Allied missiles have struck at the heart of the Syrian chemical weapons arsenal, aiming to punish the Assad government for a suspected poison gas attack against civilians and deter the possible future use of such banned weapons.

"A perfectly executed strike," President Donald Trump tweeted on Saturday in the aftermath of his second decision in just over a year to attack Syria. "Could not have had a better result. Mission Accomplished!"

Syria's chief allies, Russia and Iran, called the use of force by the US, Britain and France a "military crime" and "act of aggression" with the potential to worsen a humanitarian crisis after years of civil war. The UN Security Council was meeting at Moscow's request.

"Good souls will not be humiliated," Syrian President Bashar al-Assad tweeted, while hundreds of Syrians gathered in Damascus, the capital, where they flashed victory signs and waved flags in scenes of defiance after the one-hour barrage launched early on Saturday in Syria.

The strikes "successfully hit every target", Pentagon spokeswoman Dana White said at a briefing. The Pentagon said there were three targets: a chemical weapons research and development site in the Damascus area, a chemical weapons storage facility near Homs and a chemical weapons "bunker" a few kilometres from the second target.

By late Saturday in Washington, more than 12 hours after the attack, neither Syria nor its Russian or Iranian allies had retaliated, Pentagon officials said.

Disputing the Russian military's contention that Syrian air defence units downed 71 allied missiles, Marine Lt Gen Kenneth McKenzie, director of the Joint Staff at the Pentagon, said no US or allies missiles were stopped. He said Syria's air defences were ineffective and that many of the more than 40 surface-to-air missiles fired by the Syrians were launched after the allied attack was over. He said the US knew of no civilians killed by allied missiles.

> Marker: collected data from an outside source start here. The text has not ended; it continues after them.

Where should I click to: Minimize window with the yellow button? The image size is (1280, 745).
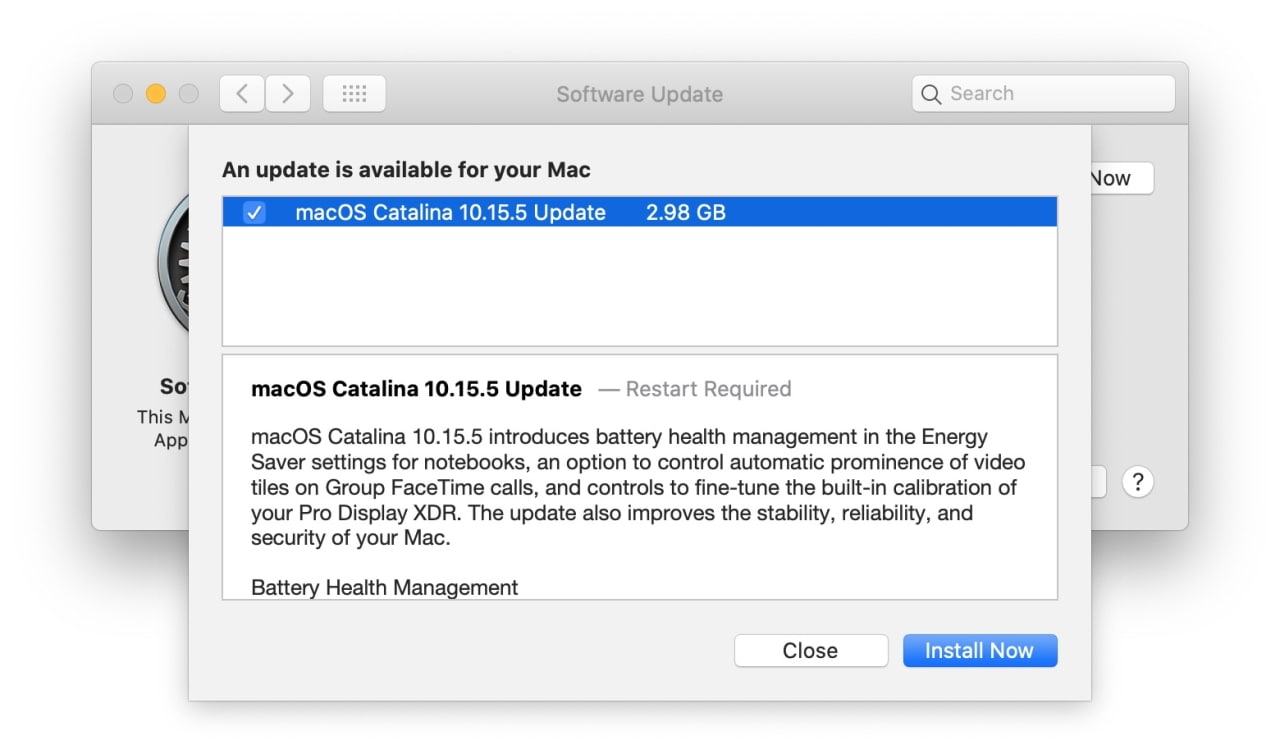pyautogui.click(x=155, y=94)
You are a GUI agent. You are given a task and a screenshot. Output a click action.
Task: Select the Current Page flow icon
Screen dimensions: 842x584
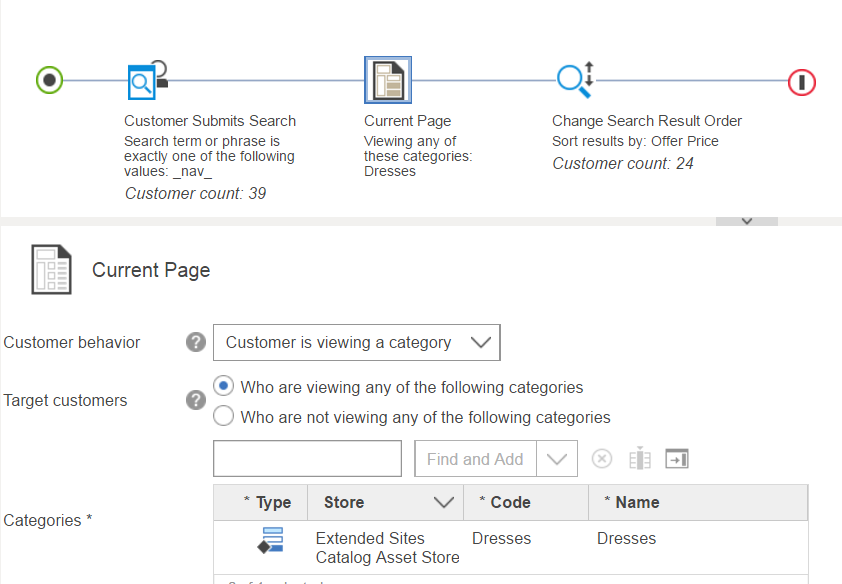387,80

A global chemical warfare watchdog group said its fact-finding mission would go as planned in Douma, where the apparent use of poison gas against civilians on April 7 that killed more than 40 people compelled the Western allies to launch their attack. Syria has denied the accusation.

But France's foreign minister said there was "no doubt" the Assad government was responsible, and he threatened further retaliatory strikes if chemical weapons were used again, as did Pentagon chief Jim Mattis, who said the assault was a "one-time shot" as long as chemical weapons weren't used again.

NATO representatives planned a special session to hear from US, British and French officials.

Trump said the US was prepared to sustain economic, diplomatic and military pressure on Assad until he ends what Trump called a criminal pattern of killing his own people with internationally banned chemical weapons.

Russian leader Vladimir Putin reaffirmed the Kremlin's scepticism about the allies' Douma claim, saying Russian military experts had found no trace of the attack. He criticised the US and its allies for launching the strike without waiting for international inspectors to visit the area.

But British Prime Minister Theresa May cited reports she said indicated the Syrian government used a barrel bomb - large containers packed with fuel, explosives and scraps of metal - to deliver the chemicals. "No other group" could have carried out that attack, May said, adding that the allies' use of force was "right and legal".